Exercise text below:
If we want to take steps to restrict symbol visibility, it will potentially affect all of the code base - so presumably, a PEP would be required, even though it's an implementation detail from the point of view of the language itself?
Windows already has working symbol visibility handling, and PyAPI_FUNC is what controls it. So adding symbol visibility handling to Linux/macOS is just about making all the platforms consistent. There might be some weird choices being made, but I don't think you need to sort all those out as part of this.
-n

Nathaniel Smith wrote:
Windows already has working symbol visibility handling, and PyAPI_FUNC is what controls it. So adding symbol visibility handling to Linux/macOS is just about making all the platforms consistent. There might be some weird choices being made, but I don't think you need to sort all those out as part of this.
Well, _Py_DecodeLocaleEx is declared with PyAPI_FUNC, so would you expect it to be exposed on Windows? I haven't a Windows machine handy right now, but I would expect it not to be exposed, as it doesn't appear in PC/python3.def. I will check when I get a chance.
Regards,
Vinay Sajip

Le lun. 23 sept. 2019 à 21:36, Vinay Sajip via Python-Dev python-dev@python.org a écrit :
Nathaniel Smith wrote:
Windows already has working symbol visibility handling, and PyAPI_FUNC is what controls it. So adding symbol visibility handling to Linux/macOS is just about making all the platforms consistent. There might be some weird choices being made, but I don't think you need to sort all those out as part of this.
Well, _Py_DecodeLocaleEx is declared with PyAPI_FUNC, so would you expect it to be exposed on Windows?
_Py_DecodeLocaleEx() should not be used outside Python. It's really a low-level function which should not be used directly.
Its definition should be moved to the internal API and it should use extern rather than PyAPI_FUNC(). It's a private API so we can make it internal.
Victor

OK - but that's just one I picked at random. There are others like it - what would be the process for deciding which ones need to be made private and moved? Should an issue be raised to track this?
End of Exercise text.
## Problem to work on
Write the next part of the mailing-list discussion on symbol visibility, picking up after its final message.
Given information below:
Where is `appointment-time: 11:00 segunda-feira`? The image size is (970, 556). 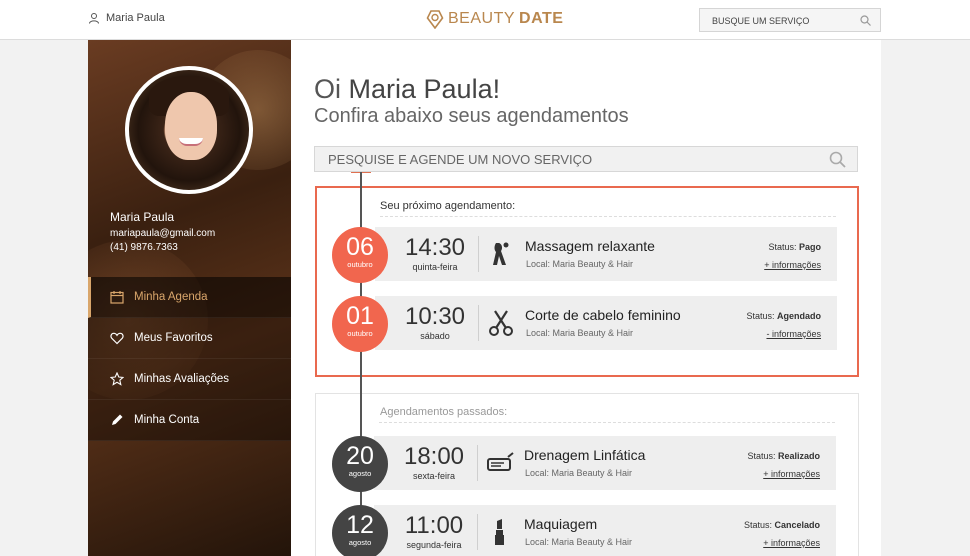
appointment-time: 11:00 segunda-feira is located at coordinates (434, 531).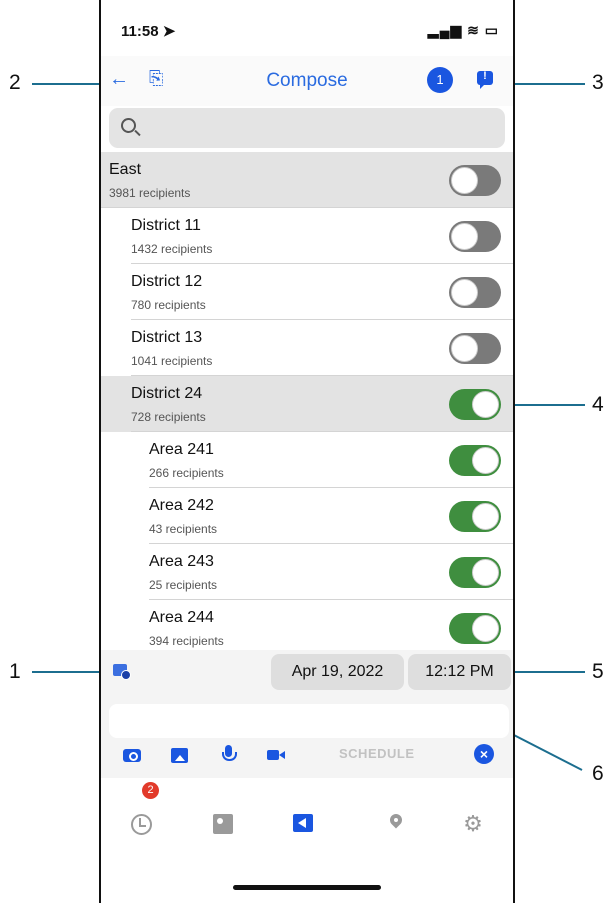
End of Given information.
## Reply
Regards,
Vinay Sajip

On 2019-09-23 21:22, Vinay Sajip via Python-Dev wrote:
OK - but that's just one I picked at random. There are others like it - what would be the process for deciding which ones need to be made private and moved? Should an issue be raised to track this?
It's not really a question of which ones should be made private, but of which ones should be remain public. If it's mentioned in the docs, then it's public, otherwise it should be private. How easy would it be to search the sources and the docs for the ones that are currently public but not documented?

How easy would it be to search the sources and the docs for the ones
that are currently public but not documented?
Comparing the docs and .c files for functions that are not documented would be fairly trivial, but it's very difficult to define something as being public if it's not documented, since that's the main definition used. If it's not in the documentation, there's not a definitive way tell that it's public (AFAIK).
The presence or lack of the name starting with an underscore can sometimes be an indicator, but that's not consistently reliable.
On Mon, Sep 23, 2019 at 7:59 PM MRAB python@mrabarnett.plus.com wrote:
On 2019-09-23 21:22, Vinay Sajip via Python-Dev wrote:
OK - but that's just one I picked at random. There are others like it -
what would be the process for deciding which ones need to be made private and moved? Should an issue be raised to track this?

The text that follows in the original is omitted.